WHO has developed tools, including the index and checklist, helping health authorities to improve hospitals and health systems’ ability to prepare for emergencies and remain resilient during and after disasters.
Assessments using the hospital safety index were made in 9 countries in the WHO European Region. These include training national experts to assess priority hospitals and identifying the most effective mitigation measures for emergencies.

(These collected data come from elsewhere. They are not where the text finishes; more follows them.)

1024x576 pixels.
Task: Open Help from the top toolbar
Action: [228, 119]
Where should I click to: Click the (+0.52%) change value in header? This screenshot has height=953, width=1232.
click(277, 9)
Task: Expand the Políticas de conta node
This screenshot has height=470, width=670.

Several countries, including the Republic of Moldova, have integrated the application of the hospital safety index into the processes for accrediting hospitals, or planning new ones, as in Georgia. In Tajikistan, recommendations on structural and other improvements, developed with the Ministry of Health, were used to mobilize donor funding for priority mitigation measures and retrofitting vulnerable facilities. Hospital emergency plans were developed, updated and tested through exercises and drills in Poland and in the Ukraine, and complemented by training of health professionals in emergency management.

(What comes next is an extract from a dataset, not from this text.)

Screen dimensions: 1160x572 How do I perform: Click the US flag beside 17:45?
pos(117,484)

To date, more than 140 hospital assessment reports have been produced. Countries shared their experience at a global expert meeting in Istanbul, Turkey in March 2012 and several national and regional meetings.

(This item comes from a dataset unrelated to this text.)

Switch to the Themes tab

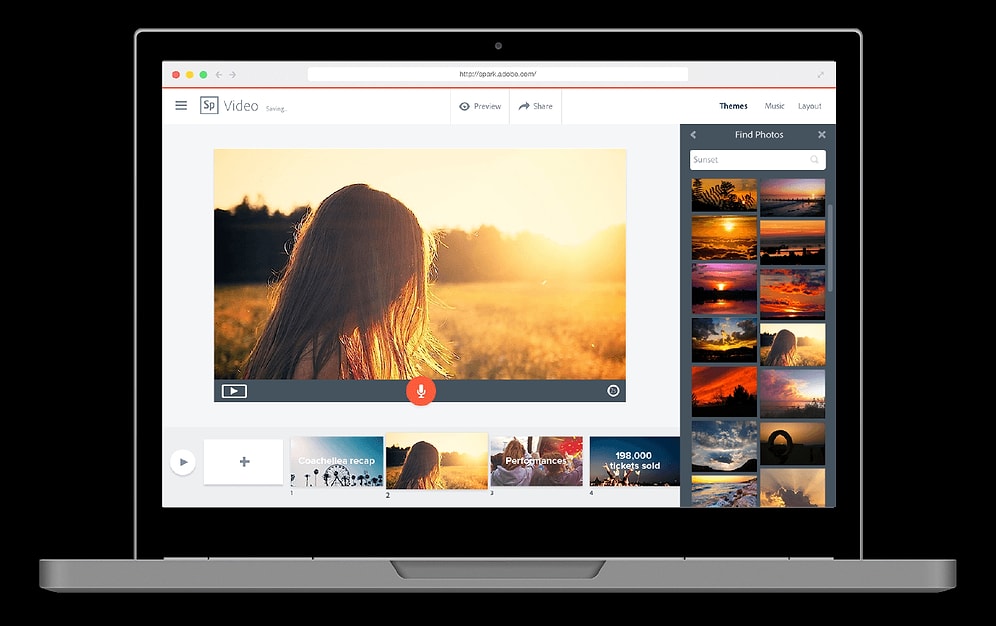pos(733,106)
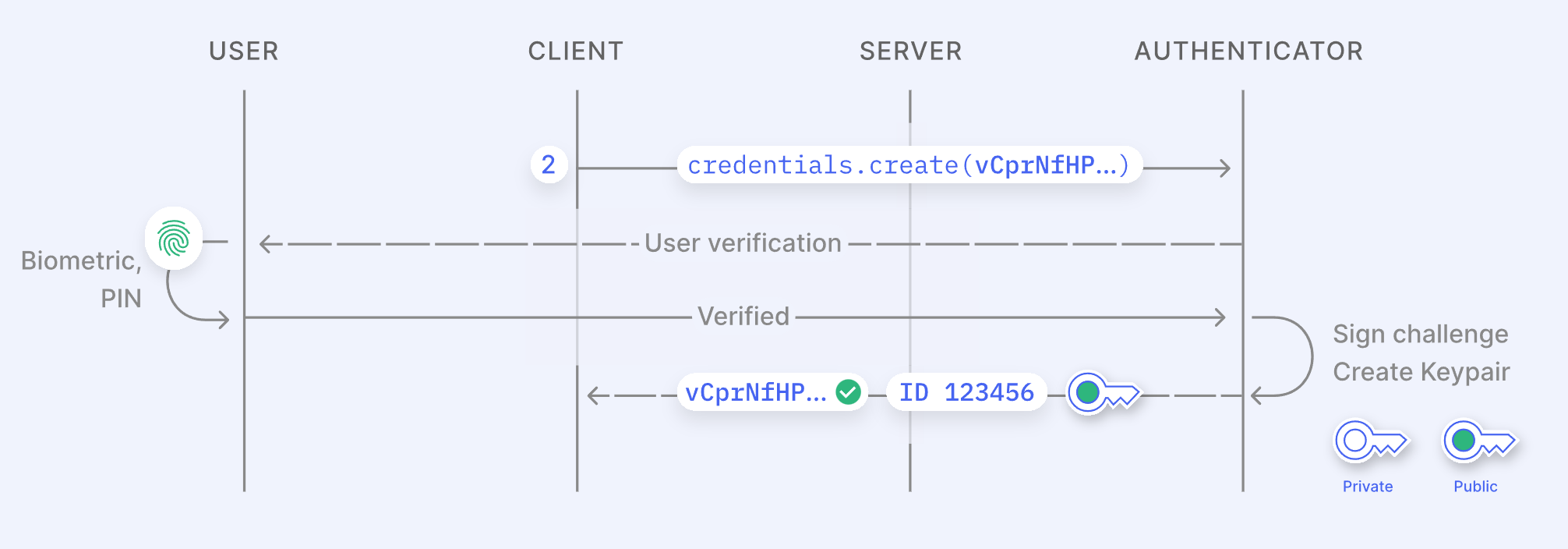Click the Private key icon

[x=1370, y=442]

The WHO tools assess hospitals’ vulnerabilities, promote low-cost/high-impact mitigation measures and strengthen emergency preparedness to ensure that hospitals keep functioning during all emergencies.
13 October 2012 is the International Day for Disaster Reduction.
Need for health services to remain functional in disasters and emergenciesHealth services need to keep functioning during and after crises and disasters, when they are needed most. Making sure that hospitals and health facilities are safe and prepared for emergencies is a key priority to ensure community resilience and protect the health of vulnerable groups. Vulnerable groups, particularly women and girls, are often among those most affected in communities hit by disasters.
When hospitals fail, communities are left without critical health services, including basic emergency care. Keeping hospitals safe from natural or human-made threats goes beyond the mere protection of buildings and physical structures. It requires protecting and ensuring the preparedness of the health workforce, and preserving supply lines to keep facilities operational.